A bill under consideration in the Connecticut State Legislature (Raised Bill No. 248) would mandate a hospital or outpatient surgical facility to report medical errors (adverse events) to the State Department of Public Health. The Department would also be required to report to the General Assembly on adverse events including identifying the facilities where the events occurred, and would conduct random audits of hospitals and outpatient surgical facilities.

The State Commissioner of Public Health would be required to create regulations including identifying what is an adverse event.
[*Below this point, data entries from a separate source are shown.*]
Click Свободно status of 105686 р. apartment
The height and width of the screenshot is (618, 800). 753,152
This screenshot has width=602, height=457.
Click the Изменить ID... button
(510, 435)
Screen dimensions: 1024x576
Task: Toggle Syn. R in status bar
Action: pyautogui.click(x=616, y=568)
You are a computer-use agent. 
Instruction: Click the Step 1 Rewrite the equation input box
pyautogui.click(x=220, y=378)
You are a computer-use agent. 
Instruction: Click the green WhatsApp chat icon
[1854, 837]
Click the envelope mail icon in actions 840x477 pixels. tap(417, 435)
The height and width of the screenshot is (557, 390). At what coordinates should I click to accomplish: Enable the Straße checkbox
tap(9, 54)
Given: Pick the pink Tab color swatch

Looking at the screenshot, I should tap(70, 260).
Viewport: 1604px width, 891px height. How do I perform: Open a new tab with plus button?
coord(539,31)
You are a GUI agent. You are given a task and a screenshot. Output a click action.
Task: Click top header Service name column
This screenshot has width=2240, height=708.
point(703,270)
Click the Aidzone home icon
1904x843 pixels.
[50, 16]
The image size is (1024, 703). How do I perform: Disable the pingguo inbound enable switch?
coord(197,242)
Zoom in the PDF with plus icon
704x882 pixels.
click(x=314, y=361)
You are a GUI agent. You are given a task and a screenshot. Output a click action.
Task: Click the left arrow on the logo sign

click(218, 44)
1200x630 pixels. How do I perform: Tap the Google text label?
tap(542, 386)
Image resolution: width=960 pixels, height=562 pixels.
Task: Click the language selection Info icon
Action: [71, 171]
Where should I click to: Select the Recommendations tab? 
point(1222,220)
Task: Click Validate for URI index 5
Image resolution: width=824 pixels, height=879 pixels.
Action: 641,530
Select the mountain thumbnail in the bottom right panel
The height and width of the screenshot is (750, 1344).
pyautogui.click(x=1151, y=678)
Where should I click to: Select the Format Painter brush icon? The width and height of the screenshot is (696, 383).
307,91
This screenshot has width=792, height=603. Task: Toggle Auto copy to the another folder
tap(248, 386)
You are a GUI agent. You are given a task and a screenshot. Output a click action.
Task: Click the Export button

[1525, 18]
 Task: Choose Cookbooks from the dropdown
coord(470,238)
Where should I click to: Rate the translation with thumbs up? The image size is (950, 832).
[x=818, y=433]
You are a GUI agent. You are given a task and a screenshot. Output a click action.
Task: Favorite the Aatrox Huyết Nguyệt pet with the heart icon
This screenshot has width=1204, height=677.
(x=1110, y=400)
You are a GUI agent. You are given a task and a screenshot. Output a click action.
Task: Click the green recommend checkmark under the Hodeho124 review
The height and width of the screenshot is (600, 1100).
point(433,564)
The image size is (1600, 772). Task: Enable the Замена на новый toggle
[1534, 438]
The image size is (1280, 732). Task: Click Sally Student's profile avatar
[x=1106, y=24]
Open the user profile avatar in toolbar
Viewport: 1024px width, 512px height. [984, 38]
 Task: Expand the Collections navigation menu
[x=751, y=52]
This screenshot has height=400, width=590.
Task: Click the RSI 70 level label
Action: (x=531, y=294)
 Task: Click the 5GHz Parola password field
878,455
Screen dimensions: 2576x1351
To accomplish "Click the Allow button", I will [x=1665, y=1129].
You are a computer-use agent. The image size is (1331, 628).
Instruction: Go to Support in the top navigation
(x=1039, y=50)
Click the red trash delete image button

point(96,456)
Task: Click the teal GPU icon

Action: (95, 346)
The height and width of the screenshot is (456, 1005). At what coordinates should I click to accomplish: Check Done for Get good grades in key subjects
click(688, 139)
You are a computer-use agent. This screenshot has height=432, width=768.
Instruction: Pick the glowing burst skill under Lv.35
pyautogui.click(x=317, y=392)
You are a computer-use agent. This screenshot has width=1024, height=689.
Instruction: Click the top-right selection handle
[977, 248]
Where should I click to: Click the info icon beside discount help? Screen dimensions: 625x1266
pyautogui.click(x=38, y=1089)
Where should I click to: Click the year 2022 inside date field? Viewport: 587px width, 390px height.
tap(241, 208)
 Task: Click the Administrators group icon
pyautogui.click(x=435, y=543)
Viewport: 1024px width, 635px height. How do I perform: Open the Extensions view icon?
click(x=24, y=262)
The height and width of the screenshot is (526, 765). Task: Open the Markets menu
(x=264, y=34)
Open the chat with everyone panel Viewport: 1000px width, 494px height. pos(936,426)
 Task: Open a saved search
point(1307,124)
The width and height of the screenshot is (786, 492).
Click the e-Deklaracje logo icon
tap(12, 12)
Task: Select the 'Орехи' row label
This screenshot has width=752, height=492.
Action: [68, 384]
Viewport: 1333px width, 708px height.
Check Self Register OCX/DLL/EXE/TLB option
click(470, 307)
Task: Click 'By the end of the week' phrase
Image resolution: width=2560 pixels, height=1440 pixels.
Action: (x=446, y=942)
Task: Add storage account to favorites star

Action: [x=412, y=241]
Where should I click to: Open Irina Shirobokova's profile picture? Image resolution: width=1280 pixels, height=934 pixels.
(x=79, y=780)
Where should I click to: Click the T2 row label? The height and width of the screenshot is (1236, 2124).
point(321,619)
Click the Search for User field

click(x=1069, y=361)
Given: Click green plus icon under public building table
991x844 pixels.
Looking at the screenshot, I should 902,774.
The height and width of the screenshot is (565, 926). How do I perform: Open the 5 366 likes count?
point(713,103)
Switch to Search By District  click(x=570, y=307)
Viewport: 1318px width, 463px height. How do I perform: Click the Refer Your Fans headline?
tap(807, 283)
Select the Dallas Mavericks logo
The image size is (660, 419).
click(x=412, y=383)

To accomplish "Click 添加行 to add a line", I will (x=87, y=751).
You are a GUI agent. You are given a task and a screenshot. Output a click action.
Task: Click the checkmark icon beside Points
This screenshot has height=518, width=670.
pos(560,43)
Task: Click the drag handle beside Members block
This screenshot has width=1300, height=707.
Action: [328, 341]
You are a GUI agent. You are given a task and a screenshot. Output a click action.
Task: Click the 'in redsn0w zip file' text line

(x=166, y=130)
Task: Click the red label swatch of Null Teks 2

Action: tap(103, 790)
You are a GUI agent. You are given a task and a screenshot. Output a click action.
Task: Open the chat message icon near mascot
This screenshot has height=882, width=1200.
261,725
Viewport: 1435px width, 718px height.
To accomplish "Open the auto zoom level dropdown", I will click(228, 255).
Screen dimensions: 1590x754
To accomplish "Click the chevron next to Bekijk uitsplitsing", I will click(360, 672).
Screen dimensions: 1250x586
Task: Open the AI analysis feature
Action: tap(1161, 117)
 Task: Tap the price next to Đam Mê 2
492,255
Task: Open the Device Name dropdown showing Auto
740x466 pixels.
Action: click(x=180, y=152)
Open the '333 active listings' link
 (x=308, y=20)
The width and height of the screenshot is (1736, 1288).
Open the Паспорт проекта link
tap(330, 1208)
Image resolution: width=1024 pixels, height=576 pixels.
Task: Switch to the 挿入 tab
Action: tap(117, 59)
A quality of care program to be established within the Department would develop: (1) a standardized data set to measure the clinical performance of health care facilities, (2) and methods to provide public accountability for health care delivery systems by such facilities, including patient satisfaction surveys; human resources and quality measurements; medical error reduction methods; and systems for continuum of care.

A facility's report on adverse events would need to include: (1) a written report with the status of any corrective steps submitted no later than seven days after an adverse event; and (2) a corrective action plan filed at least 30 days after the adverse event. If a medical facility did not comply with the law, the Commissioner would be authorized to impose penalties including revocation of a license or certificate, suspension of a license or certificate, censure of a licensee or certificate holder, letter of reprimand, placing licensee or certificate holder on probationary status, and a monetary penalty of up to ten thousand dollars for each violation.